== Exercise details ==
Could you transcribe exactly the lines from the one containing "The height and" through the last line of the records below, leaving out the pictures?

[Records drawn from a dataset]
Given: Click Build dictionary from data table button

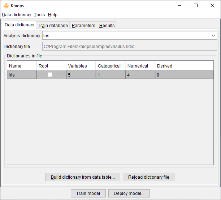Looking at the screenshot, I should (83, 177).

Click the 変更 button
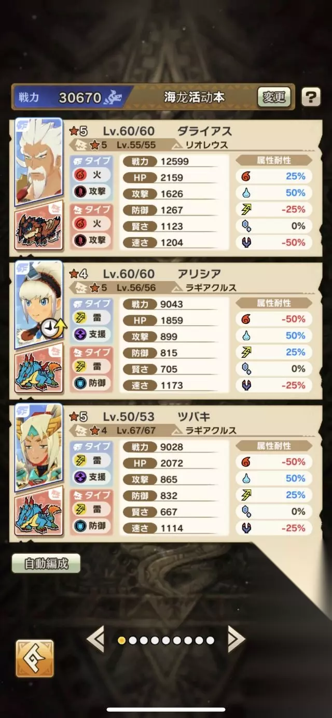point(274,97)
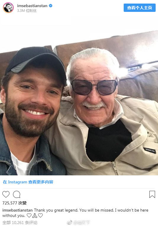Click the 查看个人主页 button

coord(140,8)
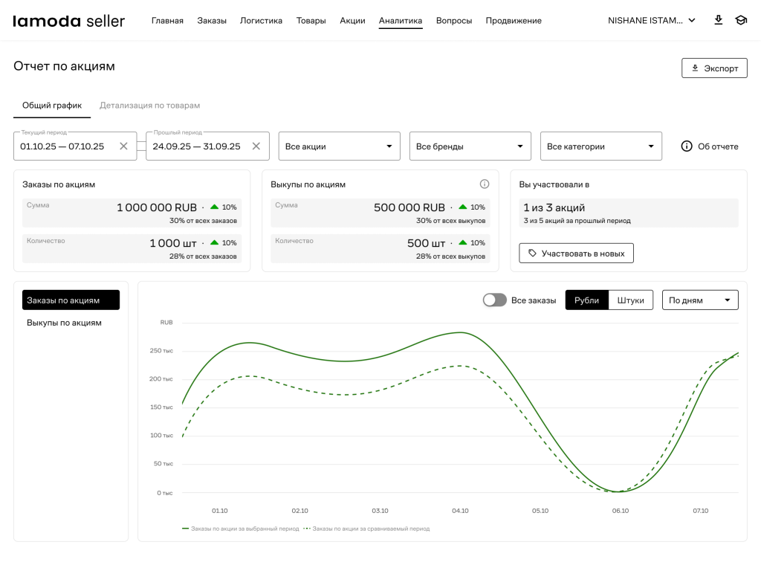761x571 pixels.
Task: Clear the previous period date range
Action: (256, 146)

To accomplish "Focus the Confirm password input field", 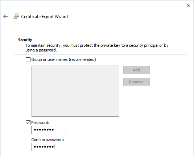I will 75,147.
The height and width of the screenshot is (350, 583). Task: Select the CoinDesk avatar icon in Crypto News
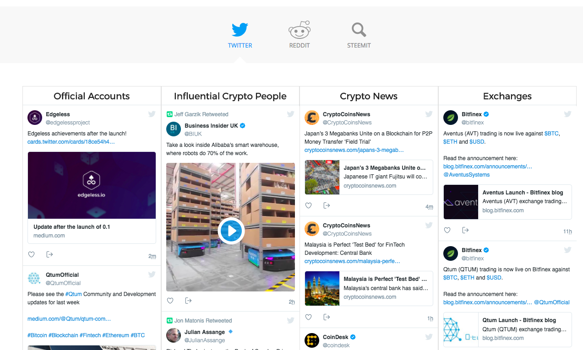click(x=312, y=340)
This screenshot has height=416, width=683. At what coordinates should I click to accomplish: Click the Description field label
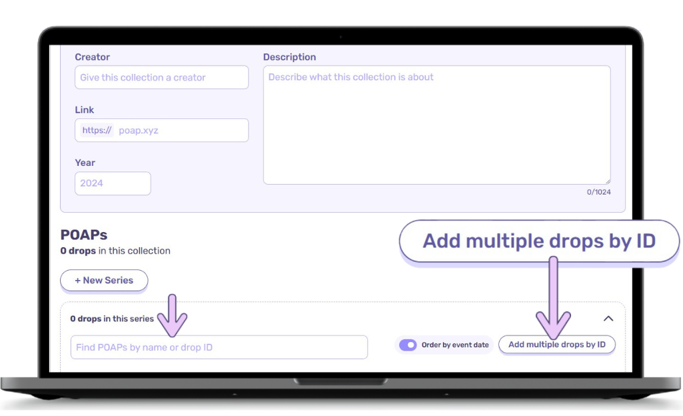coord(289,57)
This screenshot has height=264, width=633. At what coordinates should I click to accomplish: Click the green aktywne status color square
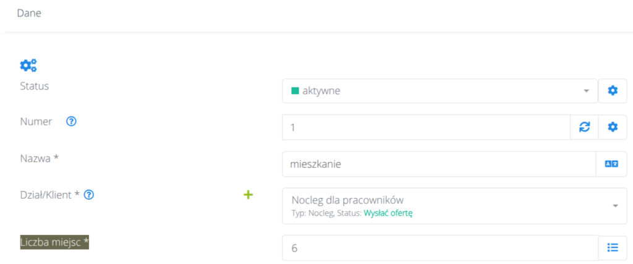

== Written answer ==
The height and width of the screenshot is (350, 583). Task: Select the CoinDesk avatar icon in Crypto News
click(x=312, y=340)
This screenshot has height=416, width=683. At what coordinates should I click to accomplish: Click the Description field label
coord(289,57)
This screenshot has height=264, width=633. At what coordinates should I click to accomplish: Click the green aktywne status color square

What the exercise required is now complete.